Prospective buyers facing challenges as borrowing costs climb to highest level in 2024
March saw a jump in new US single-family home sales after a muted February – but mortgage rates also hit their highest level last week since the beginning of the year, a factor that could weigh down on homebuying activity looking ahead.
New home sales for March ticked 8.8% higher on a month-over-month basis, government data showed on Wednesday, hitting a seasonally adjusted annual rate of 693,000 and surging past estimated figures for the same time last year.
That trend was driven by a swing towards the new construction market, according to analysts, as well as a significant acceleration in housing completions helping add new inventory.
Still, long-term mortgage rates continued their upward trajectory of recent weeks. The Mortgage Bankers Association’s (MBA’s) Weekly Mortgage Applications Survey showed that loan application volume dipped as rates reached their highest level last week since the end of 2023.
Climbing borrowing costs put a “damper” on applications activity, MBA’s chief economist Joel Kan said in comments accompanying the association’s report.
Mortgage qualification a growing challenge amid climbing rates
Unsurprisingly, those high rates are also dissuading many would-be sellers from listing their homes because their monthly payments would likely spike by moving and taking out a new mortgage.
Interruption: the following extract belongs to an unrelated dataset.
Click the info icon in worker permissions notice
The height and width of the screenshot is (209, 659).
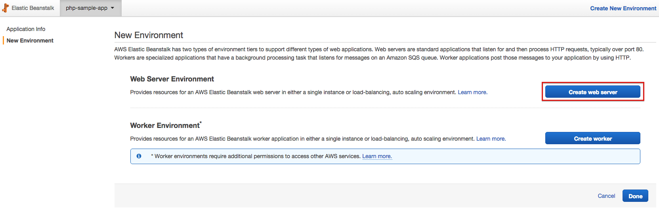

Allycyn Bennett (pictured top), a loan officer with Sandstone Financial, told Mortgage Professional America that unconventional or non-traditional mortgage types were especially prominent in the current market as the most creditworthy borrowers take a step back from their homebuying plans.
“Many people that are calling right now, they’re more unique situations,” she said. “A lot of them are self-employed, maybe have income challenges, credit challenges, and need to do a non-traditional mortgage. I’m seeing more of those types of borrowers right now.”
After an unexpected jump in February, existing home sales in the US fell back to disappointing levels in March, according to the National Association of Realtors.https://t.co/N0mGDscBry#mortgageindustry #homesales #housingmarket #economy
— Mortgage Professional America Magazine (@MPAMagazineUS) April 19, 2024
Plenty of work is also often needed to get creditworthiness to the required level to qualify for a mortgage in the current climate, Bennett added.
“[For] the types of borrowers that have straightforward situations, what I’m having to do now is if there are credit issues, we’re spending months working on getting credit to where it’s acceptable,” she said. “If there are income issues, we’re having to pivot and typically work on non-traditional loans like the non-QM, bank statement loans.
“And so the situation today seems to be more challenging from a qualifying perspective than in my 30-plus years [it] normally has been.”
Those hurdles are presenting plenty of obstacles for originators and their clients at present – but Bennett is staying positive, noting that now is the time to keep an open mind in the current market and go through every possible option for clients to get a deal over the line.
“In the past, I might have been more selective, but I am exploring every opportunity,” she said. “I’m pushing as far as they can to try to make a deal happen when in the past, it may not have.
“I think also attending as many webinars and educational online seminars that we can try to educate ourselves about programs that we may not have been aware of [is important], trying to work on our skills that maybe we’re weaker at since times are slower – to try to become more skilled in all sorts of areas.”
When will interest rates start to fall?
Many borrowers and prospective homebuyers are likely holding off on jumping into the housing market until interest rates start to slide, with all eyes on the Federal Reserve to see whether cuts to its funds rate arrive in the coming months.
Still, persistent inflation and a surprisingly resilient economy in recent months have sparked speculation that the central bank could push its timeline back for lower rates – or even decide against cutting rates entirely.
“As long as our job market remains as tight as it is, I think that the remainder of 2024 is going to look a lot like 2023,” Bennett said. “I think it’s going to remain very challenging through the end of the year. There’s been this tug of war between the financial markets, financial analysts, and Jerome Powell and the Fed.
“When the stock market started getting jubilant, they were the ones that were predicting rates were going to go lower – but Jerome Powell has always said it’s like the Fed is going to decide when that happens. Again, I just think it’s going to take a lot longer than anyone anticipated and hoped for.”